Dentro de lo posible en sus coordenadas de extensión, población y actividad, Madrid es una ciudad amable. Pocos se sentirán extraños en ella, procedan donde procedan y me atrevería a añadir que sea cual sea su lengua. Otras urbes de gran magnetismo han conseguido un temperamento análogo -sobre todo Berlín, en mi caso- y forman una selecta geografía del cosmopolitismo. El sistema de autonomías ha moderado en buena hora la centralidad madrileña, y lo que pase en ella no es lo único que cuenta, por más que sigan creyéndolo algunos madrileños. Pero siendo evidente que en las autonomías ya pasan cosas de primer nivel, no lo es menos que en Madrid pasan todas. Y habría que redistribuirlas equitativamente, no digo que excluyendo a la capital sino compartiendolas rotatoriamente.

Cada vez que viajo a Madrid trato de reservar un tiempo a las exposiciones temporales de los museos, tanto las que forman grandes colas de acceso y necesitan ampliar horarios como las menos solicitadas pero igualmente importantes. Ahora, por ejemplo, ofrece el Museo del Prado la colección "Velázquez y la familia de Felipe IV", con piezas propias y llegadas de los grandes homólogos de Europa y América, que dimensionan una de las cimas estelares de la pintura española, la del siglo XVII, con Velázquez, su yerno Juan Bautista Martínez del Mazo y el asturiano Juan Carreño Mirada como epítomes de una legendaria cristalización. En ella están ´las primeras Meninas´ del palacio inglés de Kingston Lacy, tan polémicas a despecho del dictamen del canario Matías Díaz Padrón, máxima autoridad mundial en el arte europeo del seiscientos, que considera indiscutible su naturaleza de boceto del propio Velázquez frente a la tesis de que es copia posterior de distinta mano. El precioso libro inmediatamente editado por Cristina Ordovás, presidenta de la Fundación Juan de Goyeneche, prueba inequìvocamente la autoridad del criterio de Diaz Padrón y la temeridad de oponerse a él en éste y muchos otros casos.
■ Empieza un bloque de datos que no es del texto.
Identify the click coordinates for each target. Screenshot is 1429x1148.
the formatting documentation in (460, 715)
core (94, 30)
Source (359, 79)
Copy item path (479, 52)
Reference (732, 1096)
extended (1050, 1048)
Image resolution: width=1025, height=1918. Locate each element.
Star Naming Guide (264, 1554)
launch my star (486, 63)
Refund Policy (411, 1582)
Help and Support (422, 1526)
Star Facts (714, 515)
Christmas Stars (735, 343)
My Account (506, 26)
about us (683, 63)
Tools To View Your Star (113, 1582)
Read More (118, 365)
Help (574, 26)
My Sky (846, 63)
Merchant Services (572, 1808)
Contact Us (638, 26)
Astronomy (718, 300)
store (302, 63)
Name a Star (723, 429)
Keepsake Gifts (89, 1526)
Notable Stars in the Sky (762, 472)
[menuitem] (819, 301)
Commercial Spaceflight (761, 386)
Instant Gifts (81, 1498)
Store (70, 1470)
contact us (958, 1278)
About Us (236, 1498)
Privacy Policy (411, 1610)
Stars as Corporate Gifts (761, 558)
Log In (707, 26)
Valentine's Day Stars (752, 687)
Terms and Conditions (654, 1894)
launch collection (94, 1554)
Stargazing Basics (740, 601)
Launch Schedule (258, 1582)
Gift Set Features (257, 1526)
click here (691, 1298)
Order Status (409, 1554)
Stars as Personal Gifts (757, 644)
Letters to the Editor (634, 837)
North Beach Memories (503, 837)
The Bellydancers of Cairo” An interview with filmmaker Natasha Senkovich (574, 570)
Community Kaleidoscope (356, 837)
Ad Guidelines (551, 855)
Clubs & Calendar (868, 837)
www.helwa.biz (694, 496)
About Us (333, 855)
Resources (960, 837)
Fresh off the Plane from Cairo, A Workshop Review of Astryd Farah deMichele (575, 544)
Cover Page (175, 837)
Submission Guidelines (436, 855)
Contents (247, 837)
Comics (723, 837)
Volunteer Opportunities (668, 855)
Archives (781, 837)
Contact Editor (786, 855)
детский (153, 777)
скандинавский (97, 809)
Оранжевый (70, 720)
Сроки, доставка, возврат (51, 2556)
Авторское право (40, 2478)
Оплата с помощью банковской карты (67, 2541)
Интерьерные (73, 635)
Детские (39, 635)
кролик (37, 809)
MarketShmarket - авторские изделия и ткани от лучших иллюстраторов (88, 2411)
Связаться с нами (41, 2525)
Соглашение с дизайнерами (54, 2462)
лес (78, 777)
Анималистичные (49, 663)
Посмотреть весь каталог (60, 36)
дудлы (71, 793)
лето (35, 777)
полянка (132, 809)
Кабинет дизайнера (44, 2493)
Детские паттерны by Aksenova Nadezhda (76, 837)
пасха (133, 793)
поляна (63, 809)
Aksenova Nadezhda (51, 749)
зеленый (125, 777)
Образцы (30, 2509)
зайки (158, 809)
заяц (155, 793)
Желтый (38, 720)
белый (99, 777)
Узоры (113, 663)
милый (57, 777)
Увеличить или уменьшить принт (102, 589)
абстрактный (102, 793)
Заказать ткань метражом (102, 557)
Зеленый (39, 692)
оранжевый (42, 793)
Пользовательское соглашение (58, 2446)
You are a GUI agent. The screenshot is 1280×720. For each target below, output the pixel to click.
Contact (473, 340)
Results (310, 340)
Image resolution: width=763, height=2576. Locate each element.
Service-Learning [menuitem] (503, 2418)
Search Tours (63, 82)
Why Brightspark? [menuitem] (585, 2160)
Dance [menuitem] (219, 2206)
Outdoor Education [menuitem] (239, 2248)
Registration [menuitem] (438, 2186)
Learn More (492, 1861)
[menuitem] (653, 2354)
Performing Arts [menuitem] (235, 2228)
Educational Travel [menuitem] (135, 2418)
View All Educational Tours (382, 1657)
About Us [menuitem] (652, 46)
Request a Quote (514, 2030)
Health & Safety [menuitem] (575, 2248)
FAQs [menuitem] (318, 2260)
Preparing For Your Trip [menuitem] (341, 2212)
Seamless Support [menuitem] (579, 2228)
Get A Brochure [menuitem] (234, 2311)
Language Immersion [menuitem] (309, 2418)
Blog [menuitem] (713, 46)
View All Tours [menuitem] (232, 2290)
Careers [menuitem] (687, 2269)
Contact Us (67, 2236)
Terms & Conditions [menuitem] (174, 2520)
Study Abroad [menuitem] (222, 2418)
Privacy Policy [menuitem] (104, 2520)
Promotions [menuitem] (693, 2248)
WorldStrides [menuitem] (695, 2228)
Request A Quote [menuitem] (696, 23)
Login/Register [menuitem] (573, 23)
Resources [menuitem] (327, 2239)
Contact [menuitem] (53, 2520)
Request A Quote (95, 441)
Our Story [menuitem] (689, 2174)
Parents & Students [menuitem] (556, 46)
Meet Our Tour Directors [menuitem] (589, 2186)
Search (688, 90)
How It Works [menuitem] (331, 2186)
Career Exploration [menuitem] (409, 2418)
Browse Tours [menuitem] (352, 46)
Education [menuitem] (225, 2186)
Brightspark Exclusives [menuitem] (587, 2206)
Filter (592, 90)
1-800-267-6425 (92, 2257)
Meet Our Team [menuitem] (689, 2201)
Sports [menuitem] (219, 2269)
También en El Prado está la fabulosa exposición ´La belleza encerrada´, cuyas piezas proceden de su popia colecciòn pero que, reunidas en 17 salas temporales, ofrecen un apasionante discurso temático encabezado por obras maestras como ´La Anunciación´ de Fra Angelico y ´El tránsito de la Virgen´ de Mantegna, que Eugenio D'Ors valoraba como pieza suprema del Museo español. Belleza encerrada, más bien secuestrada para los que no pueden gozarla en Madrid. Y a eso voy: a la pertinencia de los convenios que hagan posible desplazar a las autonomías algunas de estas muestras después de su ciclo madrieño, y darnos la estimulante alegría de ver largas colas de acceso. Cada una de estas temporales del Prado, que suelen ser tres o cuatro simultáneas, aliviarían los privilegios centralistas y serian acontecimiento de orden histórico en las capitales autonómicas.